Un exercice interarmées complet

La phase principale a débuté par une présentation du plan opérationnel, suivie d’un scénario de combat impliquant une coordination étroite entre : les forces aériennes ; les forces terrestres ; les unités spéciales. Organisé du 26 au 30 avril à l’est du canal de Suez, cet exercice vise à renforcer la préparation au combat et l’efficacité opérationnelle des forces armées égyptiennes.

Une zone stratégique sous haute surveillance

Ces manœuvres se déroulent dans une région particulièrement sensible, notamment la péninsule du Sinaï, où le dispositif militaire est strictement encadré. Dans certaines zones, comme la zone C proche de la frontière avec Israël, seuls : des policiers légèrement armés; des observateurs internationaux; sont autorisés à être déployés.

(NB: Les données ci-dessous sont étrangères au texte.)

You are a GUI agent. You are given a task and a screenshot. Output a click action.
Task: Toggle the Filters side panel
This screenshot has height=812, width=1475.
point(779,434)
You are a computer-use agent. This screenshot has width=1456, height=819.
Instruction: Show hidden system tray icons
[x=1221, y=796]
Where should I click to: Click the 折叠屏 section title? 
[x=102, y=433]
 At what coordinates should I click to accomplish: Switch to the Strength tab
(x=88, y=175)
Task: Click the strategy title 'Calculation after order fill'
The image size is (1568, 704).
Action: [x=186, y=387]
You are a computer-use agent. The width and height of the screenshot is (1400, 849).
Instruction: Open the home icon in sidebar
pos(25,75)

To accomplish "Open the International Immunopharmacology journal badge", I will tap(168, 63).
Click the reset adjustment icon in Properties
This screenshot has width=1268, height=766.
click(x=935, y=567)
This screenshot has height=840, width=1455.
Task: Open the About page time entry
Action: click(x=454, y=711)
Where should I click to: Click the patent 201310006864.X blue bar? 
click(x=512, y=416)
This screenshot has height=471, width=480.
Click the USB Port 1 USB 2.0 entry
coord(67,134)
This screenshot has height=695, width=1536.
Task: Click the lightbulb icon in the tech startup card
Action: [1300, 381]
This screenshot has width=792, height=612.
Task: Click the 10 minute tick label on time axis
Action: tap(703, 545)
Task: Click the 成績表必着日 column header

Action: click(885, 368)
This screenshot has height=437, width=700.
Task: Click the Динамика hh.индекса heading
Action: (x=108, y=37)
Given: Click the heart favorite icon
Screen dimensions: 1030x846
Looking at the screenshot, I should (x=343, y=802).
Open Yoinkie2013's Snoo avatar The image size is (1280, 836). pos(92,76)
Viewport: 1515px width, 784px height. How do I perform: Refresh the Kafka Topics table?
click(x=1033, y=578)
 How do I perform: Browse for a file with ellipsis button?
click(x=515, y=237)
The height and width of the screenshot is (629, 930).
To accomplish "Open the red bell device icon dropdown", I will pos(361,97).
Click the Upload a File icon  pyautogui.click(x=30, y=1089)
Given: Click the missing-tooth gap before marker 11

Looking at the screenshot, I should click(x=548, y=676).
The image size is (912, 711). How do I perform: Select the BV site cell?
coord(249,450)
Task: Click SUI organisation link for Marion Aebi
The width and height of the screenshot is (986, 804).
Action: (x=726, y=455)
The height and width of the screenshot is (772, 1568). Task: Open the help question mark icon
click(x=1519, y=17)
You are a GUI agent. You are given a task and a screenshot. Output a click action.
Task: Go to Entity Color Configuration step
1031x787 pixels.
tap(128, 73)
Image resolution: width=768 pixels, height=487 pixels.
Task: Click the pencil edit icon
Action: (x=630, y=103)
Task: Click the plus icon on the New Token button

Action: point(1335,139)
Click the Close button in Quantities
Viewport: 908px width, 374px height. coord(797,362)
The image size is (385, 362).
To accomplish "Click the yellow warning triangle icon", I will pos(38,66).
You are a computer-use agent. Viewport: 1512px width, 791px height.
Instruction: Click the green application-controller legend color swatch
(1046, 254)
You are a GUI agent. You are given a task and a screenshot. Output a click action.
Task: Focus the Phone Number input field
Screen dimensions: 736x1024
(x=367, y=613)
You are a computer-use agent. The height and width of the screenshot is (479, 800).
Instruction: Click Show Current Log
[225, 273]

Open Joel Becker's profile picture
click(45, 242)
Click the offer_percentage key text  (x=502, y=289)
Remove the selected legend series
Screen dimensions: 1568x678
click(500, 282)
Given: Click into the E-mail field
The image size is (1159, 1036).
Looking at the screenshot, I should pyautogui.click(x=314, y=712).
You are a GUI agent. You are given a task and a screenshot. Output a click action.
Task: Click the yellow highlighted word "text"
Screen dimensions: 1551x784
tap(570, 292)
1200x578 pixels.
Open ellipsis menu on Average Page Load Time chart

Un cadre issu du traité de paix

Depuis les accords de paix entre l’Égypte et Israël, toute activité militaire impliquant des forces régulières à proximité de la frontière fait l’objet d’une coordination préalable. Ainsi, même si ces exercices ne sont pas formellement interdits, leur organisation dans ces zones sensibles nécessite une gestion diplomatique et sécuritaire rigoureuse.

Un signal stratégique

À travers « Badr 2026 », l’Égypte envoie un signal clair : maintenir un haut niveau de préparation militaire tout en respectant les équilibres régionaux. Ces manœuvres illustrent également la volonté du Caire de renforcer ses capacités interarmées dans un environnement géopolitique toujours sous tension.